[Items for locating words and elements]
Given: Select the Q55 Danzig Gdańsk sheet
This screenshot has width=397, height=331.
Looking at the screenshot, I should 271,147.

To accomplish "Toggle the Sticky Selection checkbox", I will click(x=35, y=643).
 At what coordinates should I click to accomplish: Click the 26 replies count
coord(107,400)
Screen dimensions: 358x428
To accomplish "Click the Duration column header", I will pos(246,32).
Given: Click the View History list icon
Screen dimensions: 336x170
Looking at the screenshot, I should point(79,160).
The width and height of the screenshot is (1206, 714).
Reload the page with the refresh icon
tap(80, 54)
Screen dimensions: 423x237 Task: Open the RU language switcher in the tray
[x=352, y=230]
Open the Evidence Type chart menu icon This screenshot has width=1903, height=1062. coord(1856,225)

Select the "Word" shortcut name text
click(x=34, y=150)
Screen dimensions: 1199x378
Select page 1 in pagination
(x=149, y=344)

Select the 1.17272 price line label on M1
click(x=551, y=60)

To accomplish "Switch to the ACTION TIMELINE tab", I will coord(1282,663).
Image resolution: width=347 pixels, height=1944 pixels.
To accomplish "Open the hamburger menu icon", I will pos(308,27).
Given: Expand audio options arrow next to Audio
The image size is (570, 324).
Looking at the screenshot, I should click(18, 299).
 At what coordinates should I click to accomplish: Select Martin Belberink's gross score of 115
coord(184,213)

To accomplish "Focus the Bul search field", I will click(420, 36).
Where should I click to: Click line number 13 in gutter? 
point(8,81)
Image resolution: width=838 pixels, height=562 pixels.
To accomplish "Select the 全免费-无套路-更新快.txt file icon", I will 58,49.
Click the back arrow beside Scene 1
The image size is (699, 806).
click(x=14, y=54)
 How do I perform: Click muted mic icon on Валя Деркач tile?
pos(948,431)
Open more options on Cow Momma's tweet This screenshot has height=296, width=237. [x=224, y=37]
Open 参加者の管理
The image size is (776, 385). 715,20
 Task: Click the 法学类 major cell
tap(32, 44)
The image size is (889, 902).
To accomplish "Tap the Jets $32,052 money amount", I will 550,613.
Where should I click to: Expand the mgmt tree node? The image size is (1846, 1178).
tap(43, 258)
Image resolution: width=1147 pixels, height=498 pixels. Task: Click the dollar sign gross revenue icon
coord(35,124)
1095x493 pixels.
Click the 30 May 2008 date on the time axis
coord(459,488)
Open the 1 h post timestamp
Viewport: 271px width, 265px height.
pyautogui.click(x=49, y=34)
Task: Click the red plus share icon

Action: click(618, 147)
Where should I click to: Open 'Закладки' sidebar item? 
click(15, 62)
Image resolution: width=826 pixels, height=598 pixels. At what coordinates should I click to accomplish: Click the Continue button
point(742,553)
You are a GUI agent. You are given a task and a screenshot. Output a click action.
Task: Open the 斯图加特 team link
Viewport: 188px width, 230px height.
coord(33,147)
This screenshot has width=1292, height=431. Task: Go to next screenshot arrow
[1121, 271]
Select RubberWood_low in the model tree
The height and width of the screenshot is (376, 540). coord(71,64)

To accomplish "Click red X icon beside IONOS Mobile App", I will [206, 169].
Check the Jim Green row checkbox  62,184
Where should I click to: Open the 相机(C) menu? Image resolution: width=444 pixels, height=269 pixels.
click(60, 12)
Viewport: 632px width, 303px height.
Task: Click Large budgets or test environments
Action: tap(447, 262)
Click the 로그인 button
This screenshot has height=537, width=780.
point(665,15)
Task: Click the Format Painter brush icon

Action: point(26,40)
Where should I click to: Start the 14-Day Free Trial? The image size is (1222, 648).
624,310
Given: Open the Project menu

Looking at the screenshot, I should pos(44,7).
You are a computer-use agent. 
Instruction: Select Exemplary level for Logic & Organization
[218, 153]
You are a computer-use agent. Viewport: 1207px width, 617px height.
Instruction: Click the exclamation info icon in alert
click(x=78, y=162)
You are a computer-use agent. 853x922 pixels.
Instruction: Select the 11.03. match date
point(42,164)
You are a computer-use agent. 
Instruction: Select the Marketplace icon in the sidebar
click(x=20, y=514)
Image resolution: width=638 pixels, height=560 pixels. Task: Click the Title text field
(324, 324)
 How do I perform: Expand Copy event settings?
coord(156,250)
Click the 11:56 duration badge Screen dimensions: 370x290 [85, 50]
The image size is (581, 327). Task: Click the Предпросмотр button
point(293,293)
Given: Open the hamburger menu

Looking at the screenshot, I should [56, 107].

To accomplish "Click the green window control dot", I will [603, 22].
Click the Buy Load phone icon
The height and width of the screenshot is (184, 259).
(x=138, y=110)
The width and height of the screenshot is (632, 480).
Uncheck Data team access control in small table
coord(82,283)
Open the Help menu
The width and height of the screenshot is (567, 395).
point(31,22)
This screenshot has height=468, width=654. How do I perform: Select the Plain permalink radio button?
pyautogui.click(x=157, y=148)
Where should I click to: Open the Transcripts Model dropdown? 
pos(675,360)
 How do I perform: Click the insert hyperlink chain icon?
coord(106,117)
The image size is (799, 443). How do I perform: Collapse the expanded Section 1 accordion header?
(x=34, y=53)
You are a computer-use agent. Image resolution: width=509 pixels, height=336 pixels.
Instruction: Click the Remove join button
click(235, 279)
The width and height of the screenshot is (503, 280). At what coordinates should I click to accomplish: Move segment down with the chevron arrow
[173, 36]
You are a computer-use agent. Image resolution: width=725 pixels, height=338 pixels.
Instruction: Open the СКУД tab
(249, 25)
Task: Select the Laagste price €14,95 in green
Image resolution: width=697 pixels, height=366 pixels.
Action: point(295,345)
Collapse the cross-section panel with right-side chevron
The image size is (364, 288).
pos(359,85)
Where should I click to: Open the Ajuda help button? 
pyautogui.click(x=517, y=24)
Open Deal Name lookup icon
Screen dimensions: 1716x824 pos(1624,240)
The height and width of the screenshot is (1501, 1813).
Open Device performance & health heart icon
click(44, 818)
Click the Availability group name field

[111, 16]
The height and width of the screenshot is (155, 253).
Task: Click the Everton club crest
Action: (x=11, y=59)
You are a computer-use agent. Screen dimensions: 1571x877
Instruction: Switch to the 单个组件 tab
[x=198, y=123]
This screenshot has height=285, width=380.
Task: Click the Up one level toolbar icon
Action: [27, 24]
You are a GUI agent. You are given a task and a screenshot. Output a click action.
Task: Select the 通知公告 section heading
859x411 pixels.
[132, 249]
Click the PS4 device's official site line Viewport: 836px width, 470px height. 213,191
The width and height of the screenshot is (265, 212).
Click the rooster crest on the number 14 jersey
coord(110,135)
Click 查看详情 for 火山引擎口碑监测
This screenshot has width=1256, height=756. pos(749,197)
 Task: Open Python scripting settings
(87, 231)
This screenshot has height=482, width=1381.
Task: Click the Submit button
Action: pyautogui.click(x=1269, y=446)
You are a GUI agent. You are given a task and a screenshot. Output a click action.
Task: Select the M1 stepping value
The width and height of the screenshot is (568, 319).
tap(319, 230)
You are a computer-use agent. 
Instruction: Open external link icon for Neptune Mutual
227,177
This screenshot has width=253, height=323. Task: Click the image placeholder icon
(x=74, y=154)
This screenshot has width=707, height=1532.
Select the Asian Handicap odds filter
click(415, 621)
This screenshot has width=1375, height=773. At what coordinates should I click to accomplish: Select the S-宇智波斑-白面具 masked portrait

[WRITTEN EXERCISE]:
Copy out every line of the items above word for word, with nothing changed.

[SOLVED PROBLEM]:
Given: Select the Q55 Danzig Gdańsk sheet
This screenshot has width=397, height=331.
Looking at the screenshot, I should 271,147.

To accomplish "Toggle the Sticky Selection checkbox", I will click(x=35, y=643).
 At what coordinates should I click to accomplish: Click the 26 replies count
coord(107,400)
Screen dimensions: 358x428
To accomplish "Click the Duration column header", I will pos(246,32).
Given: Click the View History list icon
Screen dimensions: 336x170
Looking at the screenshot, I should point(79,160).
The width and height of the screenshot is (1206, 714).
Reload the page with the refresh icon
tap(80, 54)
Screen dimensions: 423x237 Task: Open the RU language switcher in the tray
[x=352, y=230]
Open the Evidence Type chart menu icon This screenshot has width=1903, height=1062. coord(1856,225)

Select the "Word" shortcut name text
click(x=34, y=150)
Screen dimensions: 1199x378
Select page 1 in pagination
(x=149, y=344)

Select the 1.17272 price line label on M1
click(x=551, y=60)

To accomplish "Switch to the ACTION TIMELINE tab", I will coord(1282,663).
Image resolution: width=347 pixels, height=1944 pixels.
To accomplish "Open the hamburger menu icon", I will pos(308,27).
Given: Expand audio options arrow next to Audio
The image size is (570, 324).
Looking at the screenshot, I should click(18, 299).
 At what coordinates should I click to accomplish: Select Martin Belberink's gross score of 115
coord(184,213)

To accomplish "Focus the Bul search field", I will click(420, 36).
Where should I click to: Click line number 13 in gutter? 
point(8,81)
Image resolution: width=838 pixels, height=562 pixels.
To accomplish "Select the 全免费-无套路-更新快.txt file icon", I will 58,49.
Click the back arrow beside Scene 1
The image size is (699, 806).
click(x=14, y=54)
 How do I perform: Click muted mic icon on Валя Деркач tile?
pos(948,431)
Open more options on Cow Momma's tweet This screenshot has height=296, width=237. [x=224, y=37]
Open 参加者の管理
The image size is (776, 385). 715,20
 Task: Click the 法学类 major cell
tap(32, 44)
The image size is (889, 902).
To accomplish "Tap the Jets $32,052 money amount", I will 550,613.
Where should I click to: Expand the mgmt tree node? The image size is (1846, 1178).
tap(43, 258)
Image resolution: width=1147 pixels, height=498 pixels. Task: Click the dollar sign gross revenue icon
coord(35,124)
1095x493 pixels.
Click the 30 May 2008 date on the time axis
coord(459,488)
Open the 1 h post timestamp
Viewport: 271px width, 265px height.
pyautogui.click(x=49, y=34)
Task: Click the red plus share icon

Action: click(618, 147)
Where should I click to: Open 'Закладки' sidebar item? 
click(15, 62)
Image resolution: width=826 pixels, height=598 pixels. At what coordinates should I click to accomplish: Click the Continue button
point(742,553)
You are a GUI agent. You are given a task and a screenshot. Output a click action.
Task: Open the 斯图加特 team link
Viewport: 188px width, 230px height.
coord(33,147)
This screenshot has width=1292, height=431. Task: Go to next screenshot arrow
[1121, 271]
Select RubberWood_low in the model tree
The height and width of the screenshot is (376, 540). coord(71,64)

To accomplish "Click red X icon beside IONOS Mobile App", I will [206, 169].
Check the Jim Green row checkbox  62,184
Where should I click to: Open the 相机(C) menu? Image resolution: width=444 pixels, height=269 pixels.
click(60, 12)
Viewport: 632px width, 303px height.
Task: Click Large budgets or test environments
Action: tap(447, 262)
Click the 로그인 button
This screenshot has height=537, width=780.
point(665,15)
Task: Click the Format Painter brush icon

Action: point(26,40)
Where should I click to: Start the 14-Day Free Trial? The image size is (1222, 648).
624,310
Given: Open the Project menu

Looking at the screenshot, I should pos(44,7).
You are a computer-use agent. 
Instruction: Select Exemplary level for Logic & Organization
[218, 153]
You are a computer-use agent. Viewport: 1207px width, 617px height.
Instruction: Click the exclamation info icon in alert
click(x=78, y=162)
You are a computer-use agent. 853x922 pixels.
Instruction: Select the 11.03. match date
point(42,164)
You are a computer-use agent. 
Instruction: Select the Marketplace icon in the sidebar
click(x=20, y=514)
Image resolution: width=638 pixels, height=560 pixels. Task: Click the Title text field
(324, 324)
 How do I perform: Expand Copy event settings?
coord(156,250)
Click the 11:56 duration badge Screen dimensions: 370x290 [85, 50]
The image size is (581, 327). Task: Click the Предпросмотр button
point(293,293)
Given: Open the hamburger menu

Looking at the screenshot, I should [56, 107].

To accomplish "Click the green window control dot", I will [603, 22].
Click the Buy Load phone icon
The height and width of the screenshot is (184, 259).
(x=138, y=110)
The width and height of the screenshot is (632, 480).
Uncheck Data team access control in small table
coord(82,283)
Open the Help menu
The width and height of the screenshot is (567, 395).
point(31,22)
This screenshot has height=468, width=654. How do I perform: Select the Plain permalink radio button?
pyautogui.click(x=157, y=148)
Where should I click to: Open the Transcripts Model dropdown? 
pos(675,360)
 How do I perform: Click the insert hyperlink chain icon?
coord(106,117)
The image size is (799, 443). How do I perform: Collapse the expanded Section 1 accordion header?
(x=34, y=53)
You are a computer-use agent. Image resolution: width=509 pixels, height=336 pixels.
Instruction: Click the Remove join button
click(235, 279)
The width and height of the screenshot is (503, 280). At what coordinates should I click to accomplish: Move segment down with the chevron arrow
[173, 36]
You are a computer-use agent. Image resolution: width=725 pixels, height=338 pixels.
Instruction: Open the СКУД tab
(249, 25)
Task: Select the Laagste price €14,95 in green
Image resolution: width=697 pixels, height=366 pixels.
Action: point(295,345)
Collapse the cross-section panel with right-side chevron
The image size is (364, 288).
pos(359,85)
Where should I click to: Open the Ajuda help button? 
pyautogui.click(x=517, y=24)
Open Deal Name lookup icon
Screen dimensions: 1716x824 pos(1624,240)
The height and width of the screenshot is (1501, 1813).
Open Device performance & health heart icon
click(44, 818)
Click the Availability group name field

[111, 16]
The height and width of the screenshot is (155, 253).
Task: Click the Everton club crest
Action: (x=11, y=59)
You are a computer-use agent. Screen dimensions: 1571x877
Instruction: Switch to the 单个组件 tab
[x=198, y=123]
This screenshot has height=285, width=380.
Task: Click the Up one level toolbar icon
Action: [27, 24]
You are a GUI agent. You are given a task and a screenshot. Output a click action.
Task: Select the 通知公告 section heading
859x411 pixels.
[132, 249]
Click the PS4 device's official site line Viewport: 836px width, 470px height. 213,191
The width and height of the screenshot is (265, 212).
Click the rooster crest on the number 14 jersey
coord(110,135)
Click 查看详情 for 火山引擎口碑监测
This screenshot has width=1256, height=756. pos(749,197)
 Task: Open Python scripting settings
(87, 231)
This screenshot has height=482, width=1381.
Task: Click the Submit button
Action: pyautogui.click(x=1269, y=446)
You are a GUI agent. You are given a task and a screenshot. Output a click action.
Task: Select the M1 stepping value
The width and height of the screenshot is (568, 319).
tap(319, 230)
You are a computer-use agent. 
Instruction: Open external link icon for Neptune Mutual
227,177
This screenshot has width=253, height=323. Task: Click the image placeholder icon
(x=74, y=154)
This screenshot has width=707, height=1532.
Select the Asian Handicap odds filter
click(415, 621)
This screenshot has width=1375, height=773. At what coordinates should I click to accomplish: Select the S-宇智波斑-白面具 masked portrait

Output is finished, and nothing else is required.